New home sales slowed to a seasonally adjusted annual rate (SAAR) of 673,000 in April, falling -6.9% from March’s 723,000 SAAR, but up +7.0% from the 629,000 SAAR for April 2018. The median home price rose to $342,200, up +8.0% from the previous year, and the supply of new homes increased from 5.6 months to 5.9 months, nearing the 6 month mark that indicates a balance between a buyer’s and a seller’s market. The South had 55% of the new homes for sale, and sales in that region fell by a 29,000 SAAR accounting for over half of the national drop, with additional drops for the West (28% share of homes, -17,000 SAAR) and Midwest (13% share of homes, -7,000 SAAR), while new home sales increased by +3,000 in the Northeast, which comprised only 4% of the market.
The IHS Markit Flash composite Purchasing Managers’ Index (PMI) output index for May fell from 53.0 to 50.9, which indicated the slowest expansion of business activity in 36 months. The services component of the composite index dropped from 53.0 to a 39 month low of 50.9, as service output prices fell for the first time since February 2016 due to intense competition and lowered inflation which limited input cost increases. The manufacturing component of the composite index fell from 52.7 to 50.8, a 116-month low, with new orders declining for the first time since August 2009. However, manufacturing output prices increased slightly despite an only weak rise in input costs that reflected competition from suppliers and the possibility of excess capacity developing.

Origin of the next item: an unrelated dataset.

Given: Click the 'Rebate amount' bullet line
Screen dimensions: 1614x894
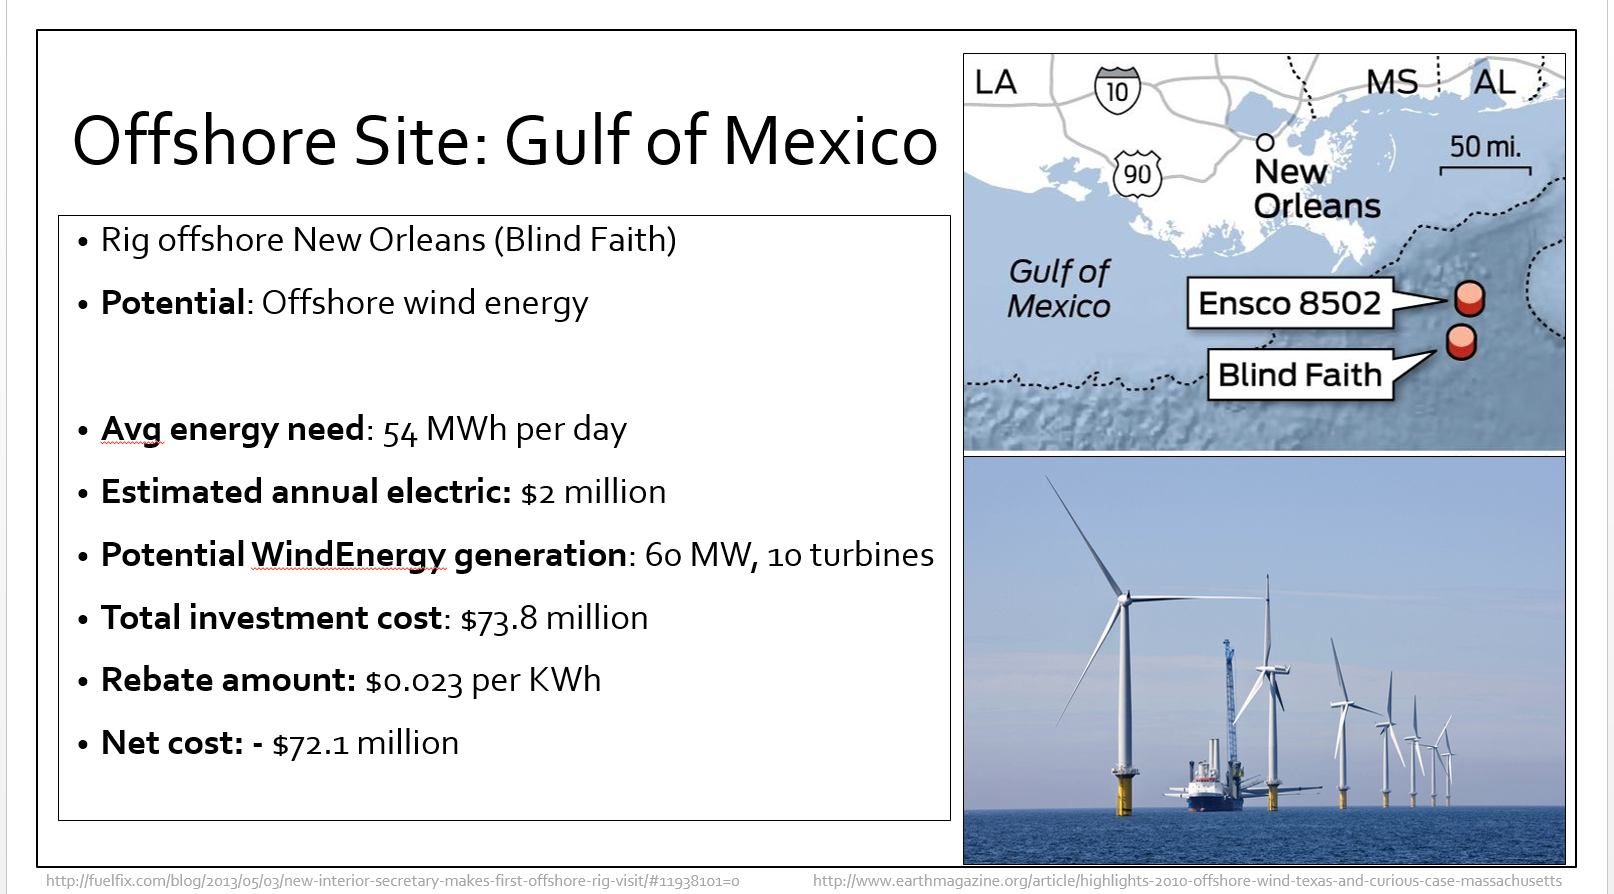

Largely due to a -25.1% (-$3.07 billion) drop in new civilian aircraft orders, overall new orders for durable goods fell -2.01% (-$5.37 billion) to $248.4 billion in April. Removing the drag from transportation, which also included a -3.4% (-$2.1 billion) drop in motor vehicle orders, new durable goods orders were unchanged for the month at $163 billion. Orders for core capital goods, which exclude both defense and transportation and serve as a measure of business investment, fell -0.9% to $68.77 billion from a downwardly revised +0.3% gain in March, but remained +2.6% higher than in April 2018.